育児が困難な親から生まれたばかりの赤子を預かる赤ちゃんポスト
設置を市に申請して許可が下りるらしいが実際のアイディアとしては
賛否両論だが私見としては賛成でこれも時代の流れではないかと思う。
ポストの設置で無責任な母親が増えるのではないか?道徳観の欠如では
ないか?いろいろな意見があるにせよ最近耳にする幼児虐待や育児放棄
保護責任など子供に対する痛ましい事件を聞くたびに赤ちゃんポスト
赤子の駆け込み寺になるのは仕方がないだろう。
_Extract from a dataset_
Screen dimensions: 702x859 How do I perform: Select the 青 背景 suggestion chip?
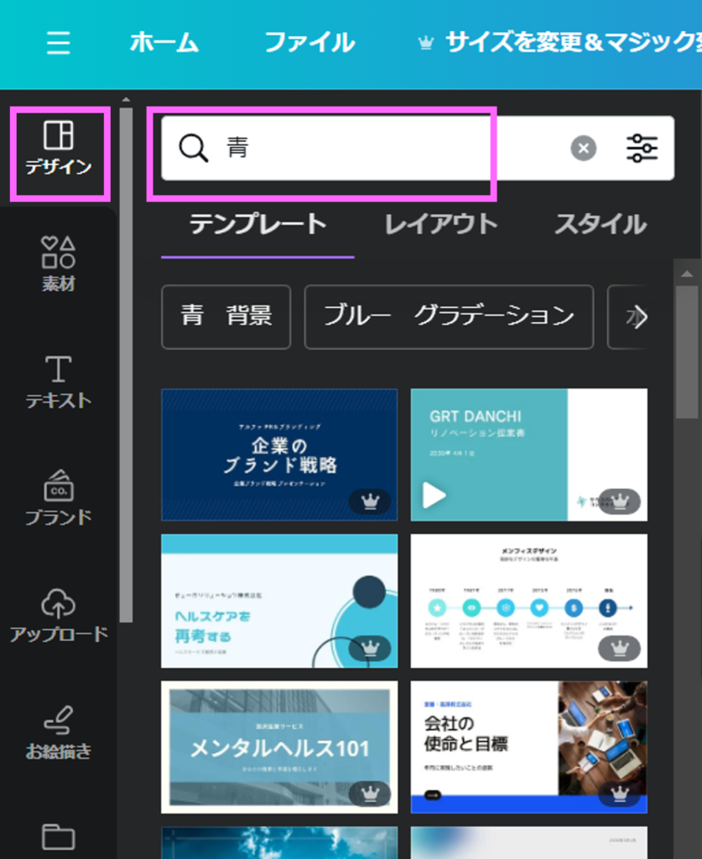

最近の男女のモラルは
不義や何とか交際などで目に余るものがあるがそれによって闇から闇へ
葬られる堕胎の数は年間に数十万人に達するという。子は親を選べない。
ドイツなどでは既に導入されているとかだが、その辺りも日本人の心も
西欧化されてきているのだろうか。童話「ヘンゼルとグレーテル」では
幼い兄妹が親に棄てられる物語だが、日本の昔話では子供が棄てられる
話は無く逆に楢山節考など姥捨て山のはなしで老人が棄てられる場合が
多いのは国民性なのだろうか。現代では核家族化で老人が子供や孫達と
一緒に暮らす家庭が少なくなって老人ホームなどは考えてみれば一種の
老人ポストのようで気が滅入る。赤ちゃんポストに老人ポストの考えは
人情味の薄れた日本人とは思いたくないが現実に精神面もグローバルな
マイナス点が沁みてきた将来が思いやられる。赤ちゃんポストは全面に
賛成しているわけではないが子供の幸せを思えば大事に育てたい。